[EXERCISE DESCRIPTION]
Return the following entries exactly, word for word.

[RECORDS FOR PROCESSING]
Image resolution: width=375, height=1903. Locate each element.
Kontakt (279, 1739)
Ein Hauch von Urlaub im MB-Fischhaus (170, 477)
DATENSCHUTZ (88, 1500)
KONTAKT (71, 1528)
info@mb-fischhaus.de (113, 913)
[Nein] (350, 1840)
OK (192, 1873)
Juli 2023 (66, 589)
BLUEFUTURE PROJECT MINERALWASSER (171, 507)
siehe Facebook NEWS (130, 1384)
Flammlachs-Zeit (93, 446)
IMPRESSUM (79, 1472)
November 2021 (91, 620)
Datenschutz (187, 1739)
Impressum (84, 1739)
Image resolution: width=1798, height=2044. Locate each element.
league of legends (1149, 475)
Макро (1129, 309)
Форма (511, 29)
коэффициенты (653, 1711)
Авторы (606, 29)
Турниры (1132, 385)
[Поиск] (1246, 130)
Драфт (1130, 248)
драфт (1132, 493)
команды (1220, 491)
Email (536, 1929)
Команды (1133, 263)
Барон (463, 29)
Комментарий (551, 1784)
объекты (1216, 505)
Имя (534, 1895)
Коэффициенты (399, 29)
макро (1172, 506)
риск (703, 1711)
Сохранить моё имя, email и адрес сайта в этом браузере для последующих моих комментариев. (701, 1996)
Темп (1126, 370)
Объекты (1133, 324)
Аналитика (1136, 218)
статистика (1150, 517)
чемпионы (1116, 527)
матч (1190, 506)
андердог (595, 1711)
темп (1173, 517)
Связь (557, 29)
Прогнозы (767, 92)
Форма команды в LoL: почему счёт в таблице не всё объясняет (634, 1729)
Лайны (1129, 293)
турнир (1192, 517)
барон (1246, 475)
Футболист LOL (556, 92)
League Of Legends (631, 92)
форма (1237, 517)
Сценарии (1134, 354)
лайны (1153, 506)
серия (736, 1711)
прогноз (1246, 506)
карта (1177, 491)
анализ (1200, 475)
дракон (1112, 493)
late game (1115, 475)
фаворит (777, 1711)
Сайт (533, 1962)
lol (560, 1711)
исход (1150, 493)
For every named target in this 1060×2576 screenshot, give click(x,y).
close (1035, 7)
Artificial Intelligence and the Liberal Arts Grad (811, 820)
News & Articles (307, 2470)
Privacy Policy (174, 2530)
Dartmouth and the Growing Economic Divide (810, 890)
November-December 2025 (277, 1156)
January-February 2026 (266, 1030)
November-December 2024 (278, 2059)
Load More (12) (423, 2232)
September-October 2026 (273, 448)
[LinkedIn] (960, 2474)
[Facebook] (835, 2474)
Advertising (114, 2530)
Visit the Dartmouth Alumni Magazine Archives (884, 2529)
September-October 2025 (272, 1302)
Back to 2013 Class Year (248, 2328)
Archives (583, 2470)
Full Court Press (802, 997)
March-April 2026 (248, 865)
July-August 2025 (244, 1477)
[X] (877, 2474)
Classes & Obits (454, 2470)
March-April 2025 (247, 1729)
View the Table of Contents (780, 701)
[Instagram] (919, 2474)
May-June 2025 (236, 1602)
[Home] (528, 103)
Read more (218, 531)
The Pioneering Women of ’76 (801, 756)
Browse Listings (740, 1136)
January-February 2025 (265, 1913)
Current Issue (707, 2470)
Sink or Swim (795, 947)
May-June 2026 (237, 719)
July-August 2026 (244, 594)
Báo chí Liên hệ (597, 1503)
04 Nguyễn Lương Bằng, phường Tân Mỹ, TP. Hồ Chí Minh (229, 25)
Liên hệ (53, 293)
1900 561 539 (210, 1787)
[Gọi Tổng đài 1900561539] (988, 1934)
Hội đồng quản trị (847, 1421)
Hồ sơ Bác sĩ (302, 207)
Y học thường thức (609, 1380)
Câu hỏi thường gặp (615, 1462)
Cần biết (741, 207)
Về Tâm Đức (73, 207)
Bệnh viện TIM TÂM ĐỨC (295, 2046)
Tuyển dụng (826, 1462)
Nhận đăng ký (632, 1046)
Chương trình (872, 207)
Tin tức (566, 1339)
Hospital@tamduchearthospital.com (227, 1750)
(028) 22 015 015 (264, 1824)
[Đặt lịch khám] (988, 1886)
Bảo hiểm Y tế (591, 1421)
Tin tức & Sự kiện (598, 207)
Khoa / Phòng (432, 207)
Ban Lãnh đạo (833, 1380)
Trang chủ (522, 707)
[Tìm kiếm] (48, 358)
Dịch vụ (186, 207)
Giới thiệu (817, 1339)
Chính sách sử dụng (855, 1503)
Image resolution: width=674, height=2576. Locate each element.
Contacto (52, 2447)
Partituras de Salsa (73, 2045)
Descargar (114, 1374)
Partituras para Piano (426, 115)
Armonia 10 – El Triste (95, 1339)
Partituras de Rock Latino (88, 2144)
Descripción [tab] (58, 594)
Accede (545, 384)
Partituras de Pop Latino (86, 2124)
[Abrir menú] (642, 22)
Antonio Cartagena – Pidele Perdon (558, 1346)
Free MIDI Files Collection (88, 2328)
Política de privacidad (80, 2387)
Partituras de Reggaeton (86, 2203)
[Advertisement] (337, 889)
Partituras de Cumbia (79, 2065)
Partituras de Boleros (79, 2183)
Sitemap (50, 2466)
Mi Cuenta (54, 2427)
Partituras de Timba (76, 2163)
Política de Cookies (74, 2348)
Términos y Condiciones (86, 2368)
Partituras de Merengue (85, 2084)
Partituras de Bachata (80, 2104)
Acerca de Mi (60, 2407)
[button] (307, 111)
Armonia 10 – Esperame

[RESPONSE BOX]
Image resolution: width=375, height=1903. Locate each element.
Kontakt (279, 1739)
Ein Hauch von Urlaub im MB-Fischhaus (170, 477)
DATENSCHUTZ (88, 1500)
KONTAKT (71, 1528)
info@mb-fischhaus.de (113, 913)
[Nein] (350, 1840)
OK (192, 1873)
Juli 2023 (66, 589)
BLUEFUTURE PROJECT MINERALWASSER (171, 507)
siehe Facebook NEWS (130, 1384)
Flammlachs-Zeit (93, 446)
IMPRESSUM (79, 1472)
November 2021 (91, 620)
Datenschutz (187, 1739)
Impressum (84, 1739)
Image resolution: width=1798, height=2044. Locate each element.
league of legends (1149, 475)
Макро (1129, 309)
Форма (511, 29)
коэффициенты (653, 1711)
Авторы (606, 29)
Турниры (1132, 385)
[Поиск] (1246, 130)
Драфт (1130, 248)
драфт (1132, 493)
команды (1220, 491)
Email (536, 1929)
Команды (1133, 263)
Барон (463, 29)
Комментарий (551, 1784)
объекты (1216, 505)
Имя (534, 1895)
Коэффициенты (399, 29)
макро (1172, 506)
риск (703, 1711)
Сохранить моё имя, email и адрес сайта в этом браузере для последующих моих комментариев. (701, 1996)
Темп (1126, 370)
Объекты (1133, 324)
Аналитика (1136, 218)
статистика (1150, 517)
чемпионы (1116, 527)
матч (1190, 506)
андердог (595, 1711)
темп (1173, 517)
Связь (557, 29)
Прогнозы (767, 92)
Форма команды в LoL: почему счёт в таблице не всё объясняет (634, 1729)
Лайны (1129, 293)
турнир (1192, 517)
барон (1246, 475)
Футболист LOL (556, 92)
League Of Legends (631, 92)
форма (1237, 517)
Сценарии (1134, 354)
лайны (1153, 506)
серия (736, 1711)
прогноз (1246, 506)
карта (1177, 491)
анализ (1200, 475)
дракон (1112, 493)
late game (1115, 475)
фаворит (777, 1711)
Сайт (533, 1962)
lol (560, 1711)
исход (1150, 493)
For every named target in this 1060×2576 screenshot, give click(x,y).
close (1035, 7)
Artificial Intelligence and the Liberal Arts Grad (811, 820)
News & Articles (307, 2470)
Privacy Policy (174, 2530)
Dartmouth and the Growing Economic Divide (810, 890)
November-December 2025 (277, 1156)
January-February 2026 (266, 1030)
November-December 2024 (278, 2059)
Load More (12) (423, 2232)
September-October 2026 (273, 448)
[LinkedIn] (960, 2474)
[Facebook] (835, 2474)
Advertising (114, 2530)
Visit the Dartmouth Alumni Magazine Archives (884, 2529)
September-October 2025 (272, 1302)
Back to 2013 Class Year (248, 2328)
Archives (583, 2470)
Full Court Press (802, 997)
March-April 2026 (248, 865)
July-August 2025 (244, 1477)
[X] (877, 2474)
Classes & Obits (454, 2470)
March-April 2025 (247, 1729)
View the Table of Contents (780, 701)
[Instagram] (919, 2474)
May-June 2025 (236, 1602)
[Home] (528, 103)
Read more (218, 531)
The Pioneering Women of ’76 (801, 756)
Browse Listings (740, 1136)
January-February 2025 (265, 1913)
Current Issue (707, 2470)
Sink or Swim (795, 947)
May-June 2026 (237, 719)
July-August 2026 (244, 594)
Báo chí Liên hệ (597, 1503)
04 Nguyễn Lương Bằng, phường Tân Mỹ, TP. Hồ Chí Minh (229, 25)
Liên hệ (53, 293)
1900 561 539 (210, 1787)
[Gọi Tổng đài 1900561539] (988, 1934)
Hội đồng quản trị (847, 1421)
Hồ sơ Bác sĩ (302, 207)
Y học thường thức (609, 1380)
Câu hỏi thường gặp (615, 1462)
Cần biết (741, 207)
Về Tâm Đức (73, 207)
Bệnh viện TIM TÂM ĐỨC (295, 2046)
Tuyển dụng (826, 1462)
Nhận đăng ký (632, 1046)
Chương trình (872, 207)
Tin tức (566, 1339)
Hospital@tamduchearthospital.com (227, 1750)
(028) 22 015 015 (264, 1824)
[Đặt lịch khám] (988, 1886)
Bảo hiểm Y tế (591, 1421)
Tin tức & Sự kiện (598, 207)
Khoa / Phòng (432, 207)
Ban Lãnh đạo (833, 1380)
Trang chủ (522, 707)
[Tìm kiếm] (48, 358)
Dịch vụ (186, 207)
Giới thiệu (817, 1339)
Chính sách sử dụng (855, 1503)
Image resolution: width=674, height=2576. Locate each element.
Contacto (52, 2447)
Partituras de Salsa (73, 2045)
Descargar (114, 1374)
Partituras para Piano (426, 115)
Armonia 10 – El Triste (95, 1339)
Partituras de Rock Latino (88, 2144)
Descripción [tab] (58, 594)
Accede (545, 384)
Partituras de Pop Latino (86, 2124)
[Abrir menú] (642, 22)
Antonio Cartagena – Pidele Perdon (558, 1346)
Free MIDI Files Collection (88, 2328)
Política de privacidad (80, 2387)
Partituras de Reggaeton (86, 2203)
[Advertisement] (337, 889)
Partituras de Cumbia (79, 2065)
Partituras de Boleros (79, 2183)
Sitemap (50, 2466)
Mi Cuenta (54, 2427)
Partituras de Timba (76, 2163)
Política de Cookies (74, 2348)
Términos y Condiciones (86, 2368)
Partituras de Merengue (85, 2084)
Partituras de Bachata (80, 2104)
Acerca de Mi (60, 2407)
[button] (307, 111)
Armonia 10 – Esperame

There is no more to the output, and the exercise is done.